Most art lovers will have heard of Lucian Freud, but John Craxton may not ring a bell – even though they were friends and peers. Quite possibly because Craxton had an insatiable wanderlust that took him away from Britain to Greece, travelling with no qualifications and in today’s parlance living his best life abroad. He partied hard, painted the locals and now there’s a major exhibition of his work at Pallant House Gallery in Chichester.
From darkened works of a forest in England to the bright and bold paintings in the Mediterranean light, there’s a lot of diversity in this show that highlights both his evolution in style and the fact that he felt far more at home near the Aegean sea. One of the standout pieces greets visitors as they enter with a semi-Cubist version of himself playing the part of the pied piper to a herd of goats (above) who act as stand-ins for people he knew, though the show reassures us that he meant it as a compliment.

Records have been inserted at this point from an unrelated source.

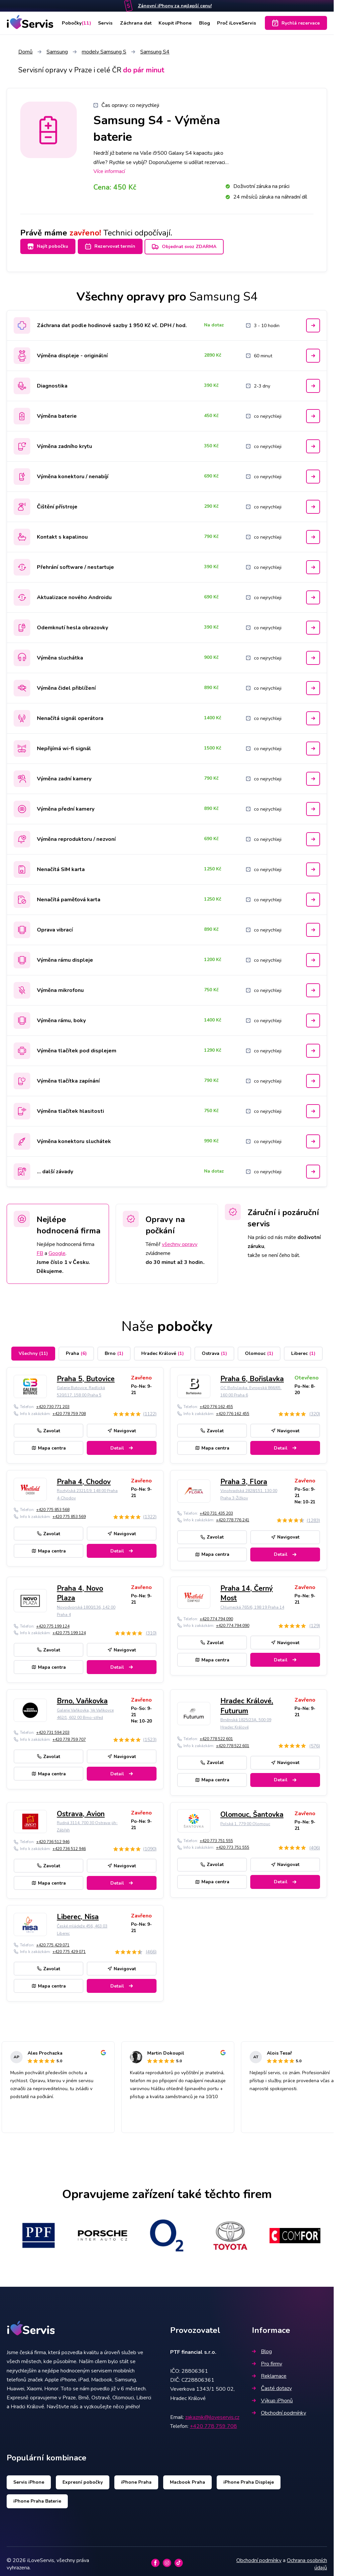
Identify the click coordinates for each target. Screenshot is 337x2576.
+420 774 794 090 (216, 1614)
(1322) (150, 1513)
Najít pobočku (48, 246)
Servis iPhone (28, 2478)
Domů (25, 51)
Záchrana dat (135, 23)
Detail (121, 1444)
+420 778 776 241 (232, 1516)
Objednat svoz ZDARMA (193, 246)
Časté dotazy (272, 2384)
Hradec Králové (162, 1349)
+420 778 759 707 (69, 1735)
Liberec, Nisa (78, 1912)
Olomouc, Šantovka (251, 1810)
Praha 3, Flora (243, 1477)
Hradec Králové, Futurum (246, 1701)
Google (57, 1249)
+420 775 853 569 (69, 1512)
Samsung (57, 51)
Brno (114, 1349)
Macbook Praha (187, 2478)
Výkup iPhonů (272, 2396)
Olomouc (259, 1349)
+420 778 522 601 (216, 1734)
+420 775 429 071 (52, 1940)
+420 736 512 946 (52, 1837)
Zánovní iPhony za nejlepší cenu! (175, 6)
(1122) (150, 1410)
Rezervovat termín (114, 246)
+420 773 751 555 (216, 1836)
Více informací (109, 171)
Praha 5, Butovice (86, 1374)
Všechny (33, 1349)
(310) (151, 1629)
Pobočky (76, 23)
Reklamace (269, 2372)
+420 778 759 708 (69, 1409)
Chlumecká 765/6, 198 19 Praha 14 (252, 1603)
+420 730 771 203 (52, 1402)
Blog (204, 23)
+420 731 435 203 (216, 1509)
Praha (76, 1349)
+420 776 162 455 (216, 1402)
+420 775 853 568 (52, 1505)
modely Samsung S (104, 51)
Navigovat (121, 1426)
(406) (314, 1843)
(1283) (313, 1516)
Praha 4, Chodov (84, 1477)
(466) (151, 1948)
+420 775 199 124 (52, 1622)
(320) (314, 1410)
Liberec (303, 1349)
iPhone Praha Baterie (37, 2497)
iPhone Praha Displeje (248, 2478)
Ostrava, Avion (81, 1810)
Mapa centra (49, 1444)
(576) (314, 1742)
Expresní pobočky (82, 2478)
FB (40, 1249)
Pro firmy (267, 2359)
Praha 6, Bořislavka (252, 1374)
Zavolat (48, 1426)
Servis (106, 23)
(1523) (150, 1735)
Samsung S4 (154, 51)
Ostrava (214, 1349)
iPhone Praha (136, 2478)
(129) (314, 1622)
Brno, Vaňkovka (82, 1697)
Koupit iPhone (175, 23)
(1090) (150, 1845)
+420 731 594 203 (52, 1728)
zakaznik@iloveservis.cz (212, 2413)
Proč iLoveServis (236, 23)
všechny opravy (179, 1240)
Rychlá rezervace (296, 23)
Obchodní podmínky (279, 2409)
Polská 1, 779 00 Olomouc (245, 1819)
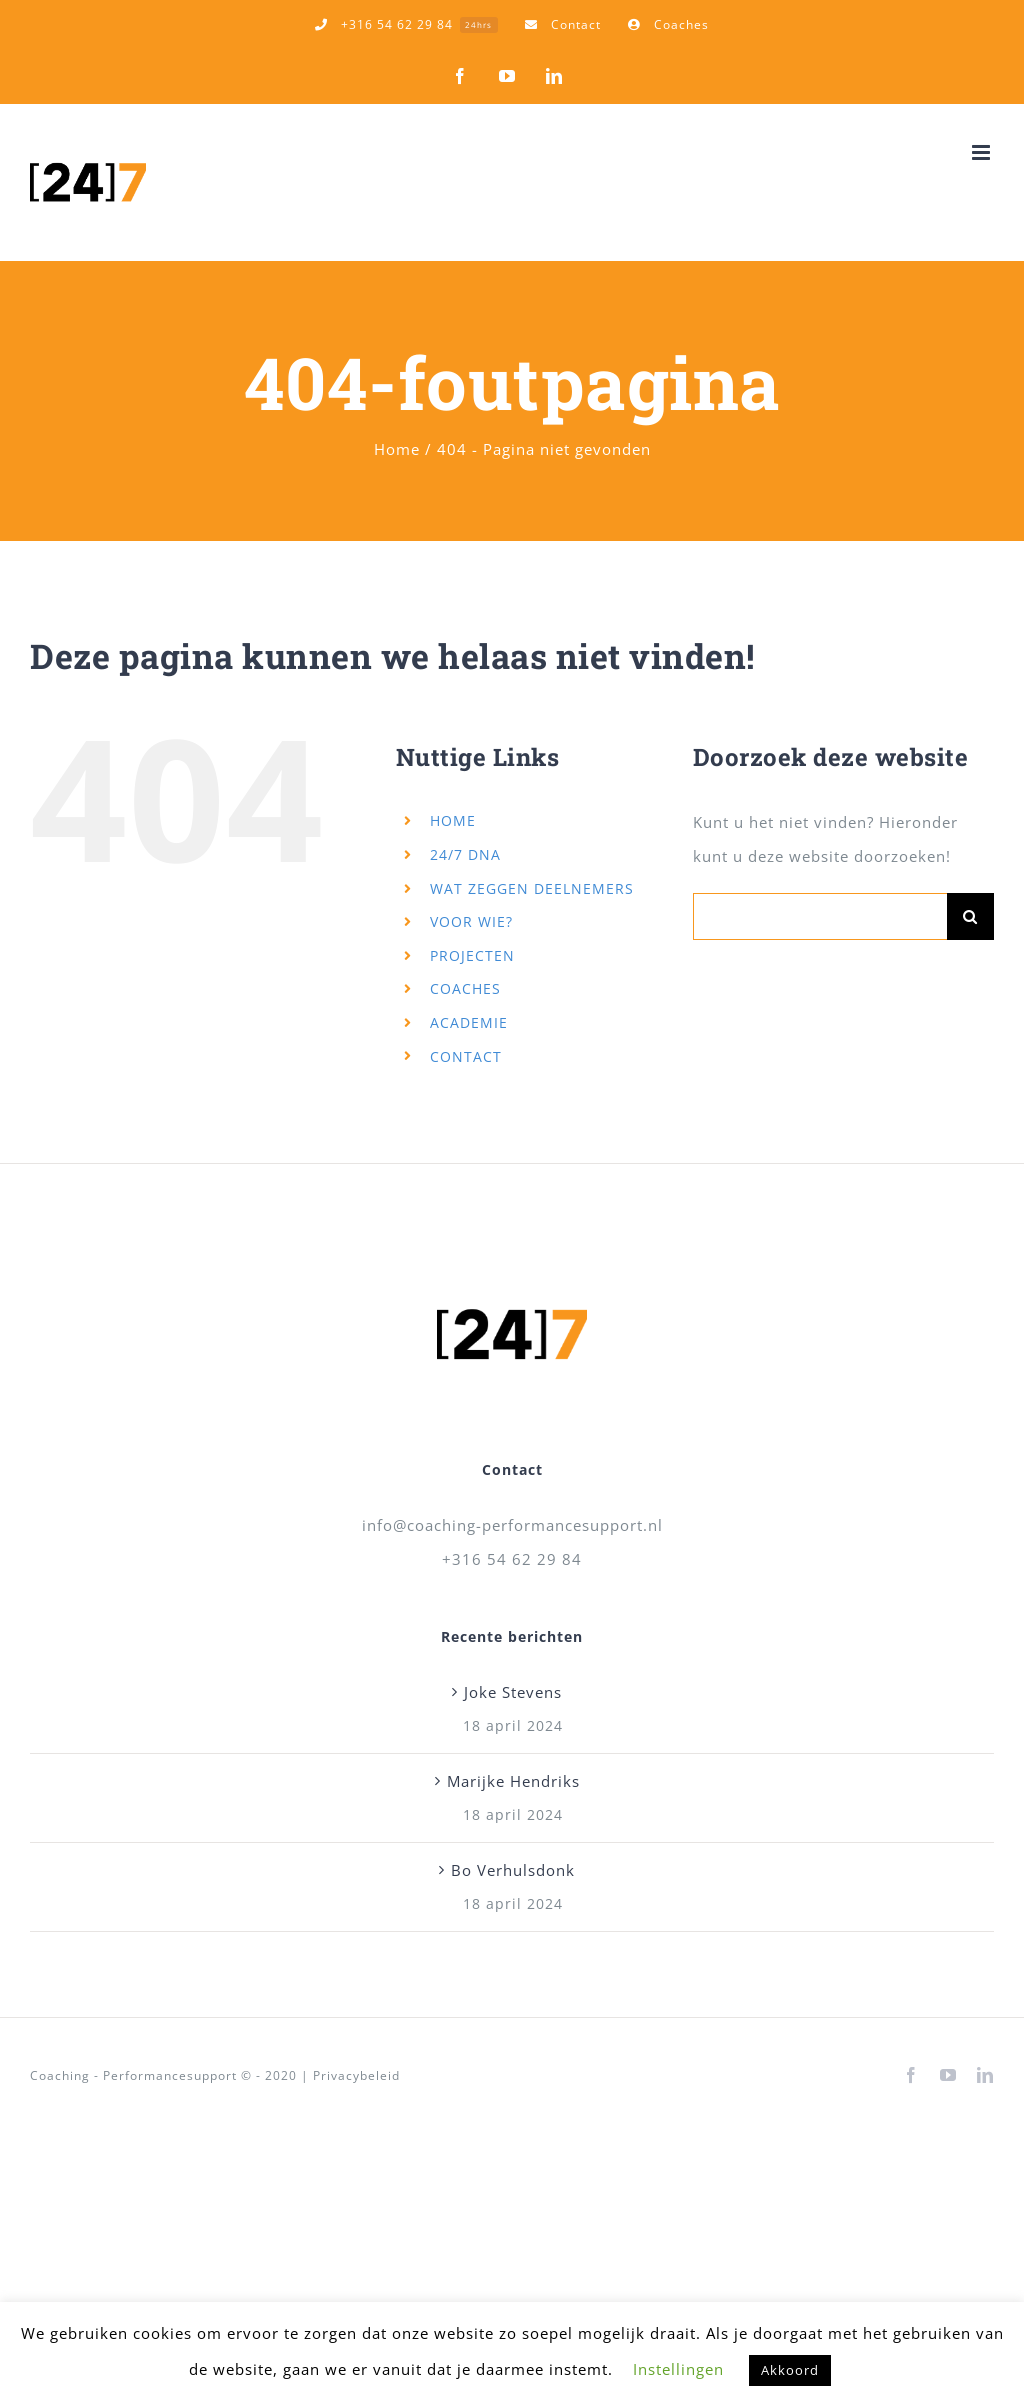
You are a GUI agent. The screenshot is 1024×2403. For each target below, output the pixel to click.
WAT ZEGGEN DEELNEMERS (532, 888)
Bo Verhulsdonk (513, 1870)
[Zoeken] (970, 916)
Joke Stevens (513, 1692)
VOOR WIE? (471, 921)
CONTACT (466, 1056)
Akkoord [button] (790, 2370)
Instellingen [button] (678, 2369)
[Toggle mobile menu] (983, 152)
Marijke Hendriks (513, 1781)
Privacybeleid (356, 2075)
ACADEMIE (469, 1022)
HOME (453, 820)
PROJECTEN (472, 955)
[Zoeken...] (820, 916)
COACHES (465, 988)
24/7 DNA (465, 854)
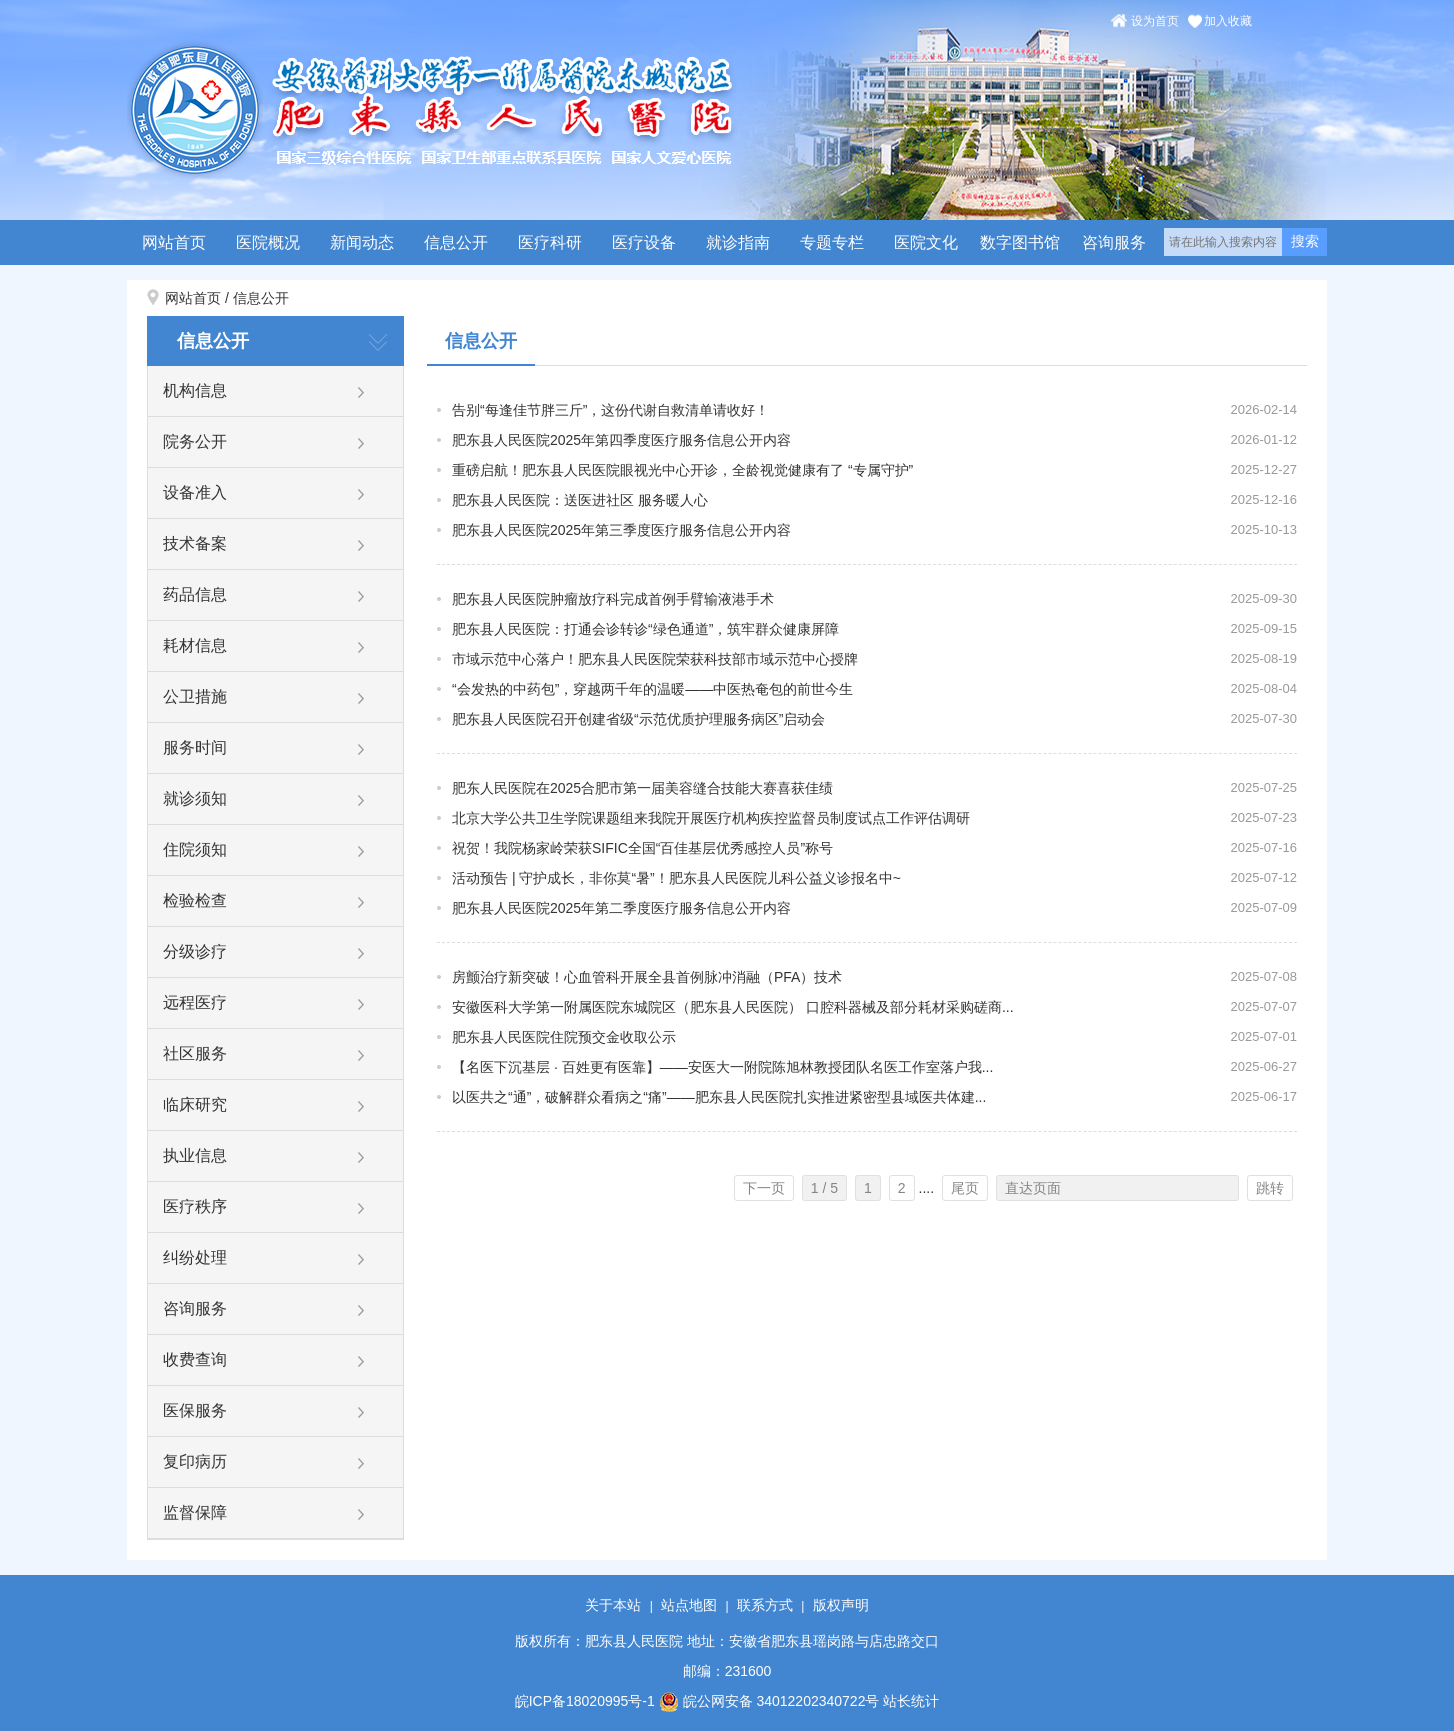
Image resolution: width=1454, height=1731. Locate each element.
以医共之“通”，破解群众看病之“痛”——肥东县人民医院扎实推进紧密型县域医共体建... (719, 1097)
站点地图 (689, 1605)
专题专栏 (832, 242)
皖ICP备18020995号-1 (585, 1701)
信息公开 (456, 242)
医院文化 (926, 242)
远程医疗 (195, 1002)
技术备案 (195, 543)
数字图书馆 (1020, 242)
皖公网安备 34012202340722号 (769, 1701)
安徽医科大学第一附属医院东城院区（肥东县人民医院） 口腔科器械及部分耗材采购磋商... (733, 1007)
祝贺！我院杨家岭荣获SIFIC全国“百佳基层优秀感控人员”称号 (642, 848)
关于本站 (613, 1605)
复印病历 (195, 1461)
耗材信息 (195, 645)
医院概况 (268, 242)
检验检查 (195, 900)
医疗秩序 (195, 1206)
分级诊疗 (195, 951)
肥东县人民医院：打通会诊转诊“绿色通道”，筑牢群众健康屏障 (645, 629)
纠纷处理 (195, 1257)
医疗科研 (550, 242)
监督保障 (195, 1512)
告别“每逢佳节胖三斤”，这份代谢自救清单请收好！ (610, 410)
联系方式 (765, 1605)
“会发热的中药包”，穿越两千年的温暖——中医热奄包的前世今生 (652, 689)
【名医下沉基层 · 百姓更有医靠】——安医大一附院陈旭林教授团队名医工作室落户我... (722, 1067)
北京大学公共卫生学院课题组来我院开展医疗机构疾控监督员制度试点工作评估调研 (711, 818)
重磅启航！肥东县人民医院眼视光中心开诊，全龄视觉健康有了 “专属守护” (682, 470)
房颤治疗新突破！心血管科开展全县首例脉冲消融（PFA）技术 (647, 977)
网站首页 (174, 242)
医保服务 (195, 1410)
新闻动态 (362, 242)
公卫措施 (195, 696)
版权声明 (841, 1605)
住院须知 (195, 849)
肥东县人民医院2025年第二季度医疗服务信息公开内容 (621, 908)
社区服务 (195, 1053)
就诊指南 (738, 242)
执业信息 (195, 1155)
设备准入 (195, 492)
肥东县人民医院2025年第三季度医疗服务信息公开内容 (621, 530)
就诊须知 (195, 798)
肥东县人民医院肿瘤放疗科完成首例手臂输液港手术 (613, 599)
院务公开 (195, 441)
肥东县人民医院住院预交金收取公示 (564, 1037)
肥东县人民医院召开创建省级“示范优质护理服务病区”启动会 (638, 719)
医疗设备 (644, 242)
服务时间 (195, 747)
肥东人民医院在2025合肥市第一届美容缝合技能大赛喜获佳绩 (642, 788)
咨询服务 (1114, 242)
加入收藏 (1228, 21)
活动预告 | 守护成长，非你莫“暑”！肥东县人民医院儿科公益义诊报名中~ (676, 878)
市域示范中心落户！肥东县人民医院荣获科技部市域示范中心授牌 (655, 659)
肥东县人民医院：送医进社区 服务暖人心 (580, 500)
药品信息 (195, 594)
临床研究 (195, 1104)
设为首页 (1155, 21)
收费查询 (195, 1359)
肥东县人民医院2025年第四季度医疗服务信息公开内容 (621, 440)
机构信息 (195, 390)
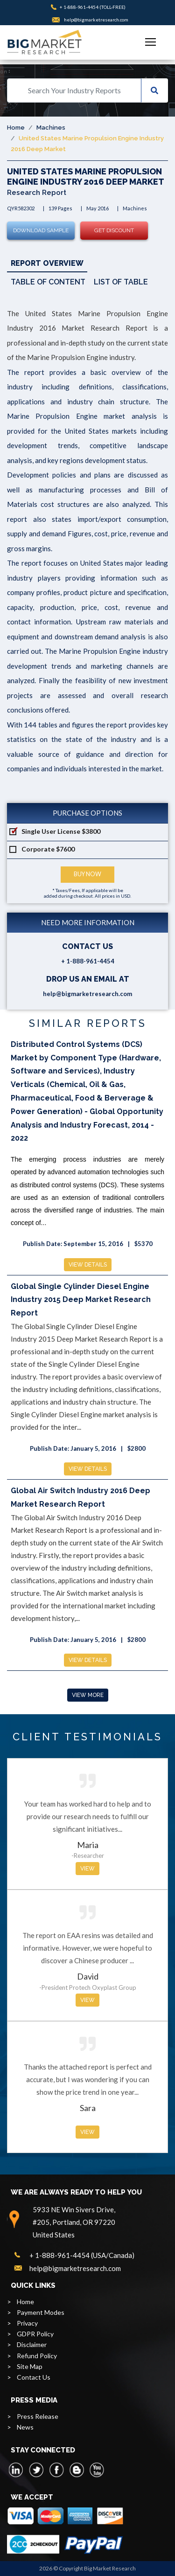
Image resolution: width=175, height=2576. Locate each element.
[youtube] (96, 2469)
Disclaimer (32, 2344)
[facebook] (56, 2469)
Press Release (37, 2416)
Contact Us (33, 2377)
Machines (50, 127)
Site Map (29, 2366)
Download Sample (41, 230)
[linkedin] (16, 2469)
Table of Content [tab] (48, 281)
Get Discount (114, 230)
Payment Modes (40, 2312)
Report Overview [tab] (47, 263)
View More (88, 1695)
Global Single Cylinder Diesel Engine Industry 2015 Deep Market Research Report (81, 1300)
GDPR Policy (35, 2334)
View (87, 1868)
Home (16, 127)
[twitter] (36, 2469)
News (25, 2427)
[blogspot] (76, 2469)
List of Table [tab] (121, 281)
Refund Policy (37, 2356)
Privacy (27, 2323)
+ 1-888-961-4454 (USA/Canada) (81, 2255)
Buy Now (87, 874)
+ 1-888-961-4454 (79, 7)
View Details (88, 1264)
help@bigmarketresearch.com (96, 19)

A story that typifies Craxton’s approach to life was he went missing triggering a police search, only to be found among locals he was painting – including an impressive Modernist portrait of an elderly man with a thick white beard.
As he continued to draw the locals, word got round and there were queues to have their portraits made. While he was a quick draughtsman his paintings started to take longer and longer – evident in a young Greek woman he painted, her expression suggesting she’s fed up of posing.
It’s a significant collection of his works including pottery, book jacket designs and a quick portrait he drew on a sailor’s hat. He was an accomplished painter and while his work may not quite be on the level of Lucian Freud he was clear that he ‘just wanted to draw, paint and escape into a world of adventure’ and he achieved that. Of the two, I imagine Craxton was by far the happier man.
Running alongside the Craxton show, painter Jake Grewal (work above) has a selection of his impressive, dark and mysterious forest paintings alongside his own selection from the Pallant House Gallery collection including some small scale landscapes by the likes of Paul Nash and Prunella Clough. Grewal’s works are a great contemporary display that aligns well with Craxton’s earlier darker works.
John Craxton: A Modern Odyssey and Jake Grewal: Some days I feel more alive are both on at Pallant House Gallery, Chichester until 21 April 2024. Entry to the gallery is ticketed at £12.50 for adults.